Читать «Борис Годунов» онлайн - страница 403

Юрий Иванович Федоров

…Иван-трехпалый вошел в палаты к мнимому царевичу, сорвал шапку и низко поклонился. Баранья папаха мела по полу. Во как кланяться научился! Да он, правду сказать, не только этому научился. Пришел Иван с вестью важной: двенадцать тысяч казаков поспешало в Путивль. Это была сила. Знать, не напрасно при отъезде из Путивля Иван в воротах по-разбойничьи свистнул. Свое он сделал.

Мнимый царевич сказал Ивану милостивое слово, позволил руку поцеловать. Трехпалый склонился к руке и задом, задом выпятился из покоев.

Ныне все менялось в окружении мнимого царевича. А как иначе — под рукой у него, как рубежи российские перешел, была одна крепостца — Монастыревский острог, а теперь более десятка городов поклонилось.
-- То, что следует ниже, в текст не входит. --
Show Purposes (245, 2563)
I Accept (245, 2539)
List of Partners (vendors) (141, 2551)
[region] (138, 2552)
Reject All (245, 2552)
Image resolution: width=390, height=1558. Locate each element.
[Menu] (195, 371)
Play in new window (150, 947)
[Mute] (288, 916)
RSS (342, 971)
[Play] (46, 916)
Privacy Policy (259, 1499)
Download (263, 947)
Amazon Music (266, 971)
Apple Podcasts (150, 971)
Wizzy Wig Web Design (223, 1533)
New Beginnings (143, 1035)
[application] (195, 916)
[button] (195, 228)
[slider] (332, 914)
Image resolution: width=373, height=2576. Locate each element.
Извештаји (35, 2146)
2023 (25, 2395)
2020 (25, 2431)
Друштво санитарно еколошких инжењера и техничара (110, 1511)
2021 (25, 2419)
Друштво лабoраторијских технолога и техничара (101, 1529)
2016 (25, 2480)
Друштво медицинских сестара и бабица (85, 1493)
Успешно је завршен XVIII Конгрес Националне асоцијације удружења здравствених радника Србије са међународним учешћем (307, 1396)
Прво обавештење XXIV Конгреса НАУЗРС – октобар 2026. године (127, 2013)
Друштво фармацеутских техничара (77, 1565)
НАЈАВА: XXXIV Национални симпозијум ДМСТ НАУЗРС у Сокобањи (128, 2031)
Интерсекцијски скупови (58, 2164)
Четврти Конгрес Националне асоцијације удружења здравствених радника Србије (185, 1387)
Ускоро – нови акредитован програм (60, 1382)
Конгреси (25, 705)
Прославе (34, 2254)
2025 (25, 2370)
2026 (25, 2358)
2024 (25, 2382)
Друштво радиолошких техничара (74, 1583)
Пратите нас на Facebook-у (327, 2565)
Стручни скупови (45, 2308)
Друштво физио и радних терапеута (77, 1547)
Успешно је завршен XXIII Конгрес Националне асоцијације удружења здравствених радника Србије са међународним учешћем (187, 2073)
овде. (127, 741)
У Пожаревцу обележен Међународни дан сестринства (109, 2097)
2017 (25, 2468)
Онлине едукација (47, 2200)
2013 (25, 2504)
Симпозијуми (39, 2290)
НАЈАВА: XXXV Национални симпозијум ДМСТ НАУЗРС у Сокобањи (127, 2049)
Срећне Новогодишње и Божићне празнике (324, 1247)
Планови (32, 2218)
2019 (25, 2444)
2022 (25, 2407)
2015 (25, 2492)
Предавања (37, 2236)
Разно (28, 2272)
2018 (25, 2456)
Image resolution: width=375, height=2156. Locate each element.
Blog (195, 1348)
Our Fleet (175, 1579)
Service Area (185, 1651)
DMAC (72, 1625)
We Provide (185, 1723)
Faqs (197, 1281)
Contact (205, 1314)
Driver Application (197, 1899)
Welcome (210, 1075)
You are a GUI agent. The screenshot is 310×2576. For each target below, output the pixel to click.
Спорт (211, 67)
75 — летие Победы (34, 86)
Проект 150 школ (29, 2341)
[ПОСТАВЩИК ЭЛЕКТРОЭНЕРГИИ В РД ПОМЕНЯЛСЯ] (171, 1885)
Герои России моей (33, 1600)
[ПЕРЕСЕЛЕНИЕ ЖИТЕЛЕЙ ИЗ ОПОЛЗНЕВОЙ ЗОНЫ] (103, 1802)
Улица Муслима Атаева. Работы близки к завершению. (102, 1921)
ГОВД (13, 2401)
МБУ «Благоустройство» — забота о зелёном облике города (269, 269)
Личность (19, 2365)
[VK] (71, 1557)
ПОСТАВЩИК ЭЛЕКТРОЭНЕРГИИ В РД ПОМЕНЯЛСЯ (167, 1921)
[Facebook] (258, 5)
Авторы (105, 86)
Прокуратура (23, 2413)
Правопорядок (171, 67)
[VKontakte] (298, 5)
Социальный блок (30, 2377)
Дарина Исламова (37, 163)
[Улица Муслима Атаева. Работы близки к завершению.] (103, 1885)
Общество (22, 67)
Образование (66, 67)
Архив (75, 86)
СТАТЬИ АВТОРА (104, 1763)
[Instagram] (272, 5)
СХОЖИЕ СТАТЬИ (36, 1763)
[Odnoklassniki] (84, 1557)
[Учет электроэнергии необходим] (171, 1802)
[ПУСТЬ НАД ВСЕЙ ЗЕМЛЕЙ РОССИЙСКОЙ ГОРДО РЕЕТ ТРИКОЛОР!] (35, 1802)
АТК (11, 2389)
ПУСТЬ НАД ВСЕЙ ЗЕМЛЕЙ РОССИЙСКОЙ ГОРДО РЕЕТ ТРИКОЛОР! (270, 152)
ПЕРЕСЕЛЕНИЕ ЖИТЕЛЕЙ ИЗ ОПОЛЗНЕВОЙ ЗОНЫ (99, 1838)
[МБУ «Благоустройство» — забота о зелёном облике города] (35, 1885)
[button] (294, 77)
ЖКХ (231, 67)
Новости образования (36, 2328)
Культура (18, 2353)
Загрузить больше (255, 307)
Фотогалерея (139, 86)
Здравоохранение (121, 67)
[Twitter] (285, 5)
Ежели по землям мерить — почитай, половина Польши. Вот так. И уж ему свой двор приличествовало иметь.

Первый чин боярский дали князю Мосальскому, и тот принял его с благодарностью. Князь никогда не был среди первостатейной знати московской, а тут на тебе — ближний боярин. Голова у него закружилась, и счастьем показалось боярскую шапку одеть. А из чьих рук? О том князь не думал. Покрасоваться, покрасоваться главным сталось. Наперед выйти. То сбоку, сзади топтался, никем не замечаемый, взглядом царским обойденный, судьбой не выделенный и сразу, вдруг, в первый ряд. Загорелось жаркое в груди у князя.

Дьяка Богдана Сутупова, передавшего вору казну, что полагалась рати Борисовой, наделили чином канцлера и назвали главным дьяком и хранителем печати. Дьяк пузо вперед выставил и заходил средь люда новоявленного царского двора важно. Эко — канцлер! На Москве ему такое и в горячечном сне явиться не могло. Да и других, переметнувшихся на его сторону, мнимый царевич возвел в высокие звания. Вот радости-то было!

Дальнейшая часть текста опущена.